Lie vs. Curve: Finding Your Angle

Lie vs. Curve: Finding Your Angle

Lie vs. Curve: Finding Your Angle

Lie and curve are two distinct blade angle specifications that together determine how the stick interacts with the puck in your natural skating position — and getting both right is worth as much attention as flex and length.

What You Need to Know

Stick lie is the angle between the shaft and the blade when the blade is flat on the ice, expressed as a number typically from 4 to 7. Higher lie numbers indicate a more upright shaft angle relative to the ice surface. Correct lie ensures the blade sits flat when you hold the stick in your natural skating posture — a mismatched lie places the puck toward the heel or toe, creating mechanical inefficiencies in every puck-handling and shooting movement. Finding your correct lie requires on-ice testing in your actual skating posture, not static measurement.

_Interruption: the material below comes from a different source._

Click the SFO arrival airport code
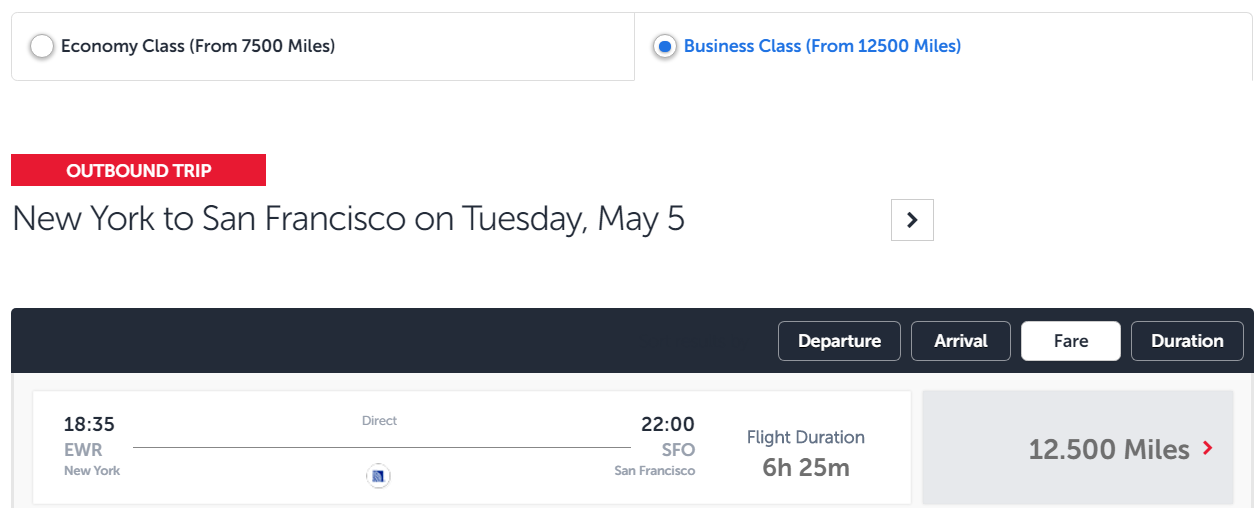Viewport: 1255px width, 508px height. (678, 450)
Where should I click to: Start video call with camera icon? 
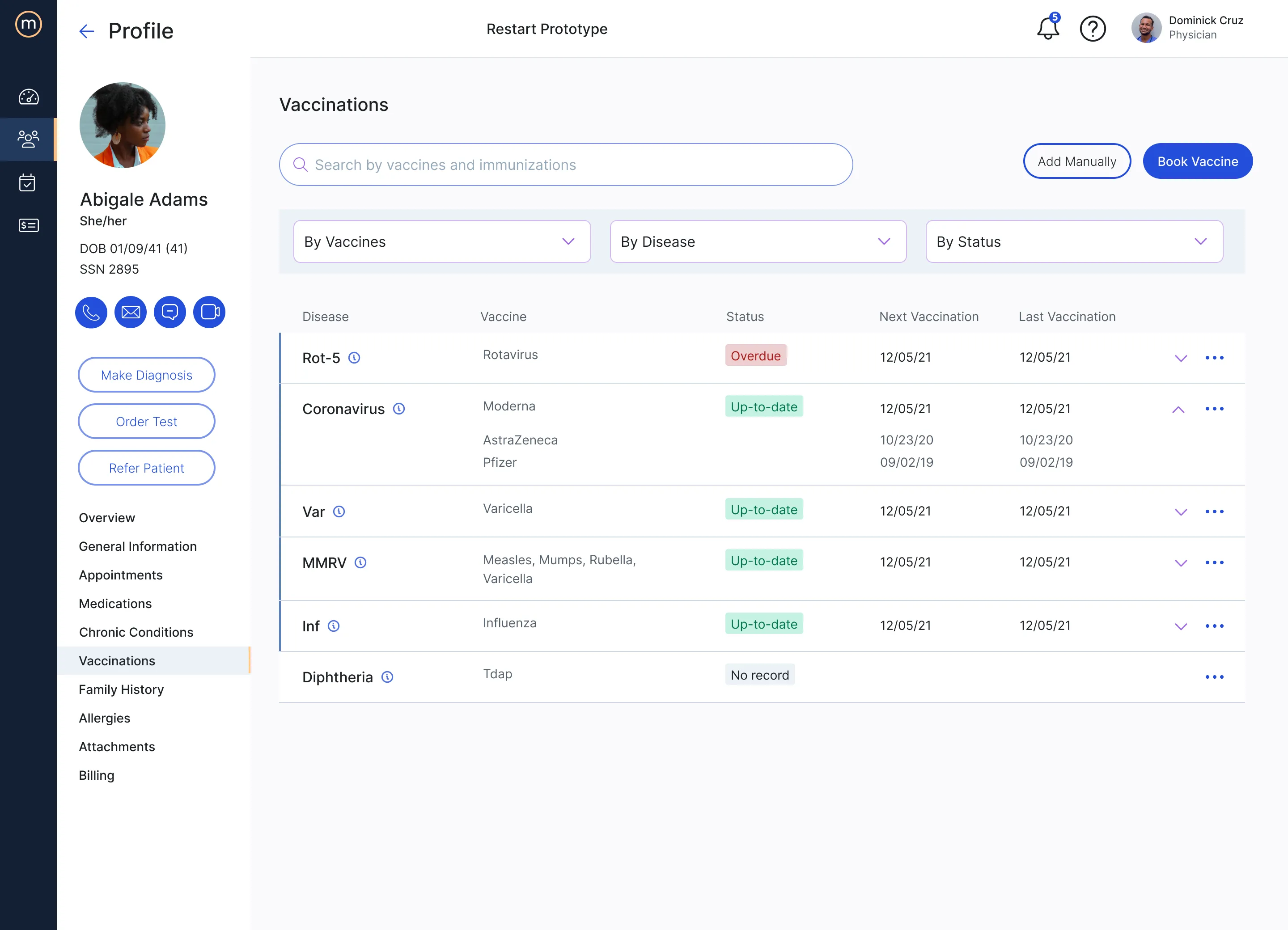(x=209, y=312)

Blade curve — the shape and depth of the curvature along the blade face — determines how the stick handles different shot types and puck reception scenarios. Heel curves optimize slap shots and heavy wrist shots by loading the puck near the powerful back of the blade. Mid curves suit the quick-release wrist and snap shots that dominate modern offensive play. Toe curves provide deceptive backhand angles and wrap-around release points. Players who use multiple shot types may benefit from testing mid curves that blend properties, while specialists benefit from choosing the curve that specifically optimizes their primary shot.

Key Takeaways:

  • Stick lie (4–7) determines the shaft angle relative to ice — correct lie ensures blade sits flat in natural skating posture
  • Lie mismatch places the puck toward heel or toe, creating inefficiencies in every puck-handling movement
  • Heel curves optimize slap shots; mid curves optimize quick release; toe curves optimize backhand and wraparound angles
  • On-ice testing in your actual skating posture is required to confirm correct lie — static measurement is insufficient

Lie and curve together determine how your blade contacts the ice and the puck in motion — both deserve the same deliberate specification matching that you give to flex and length.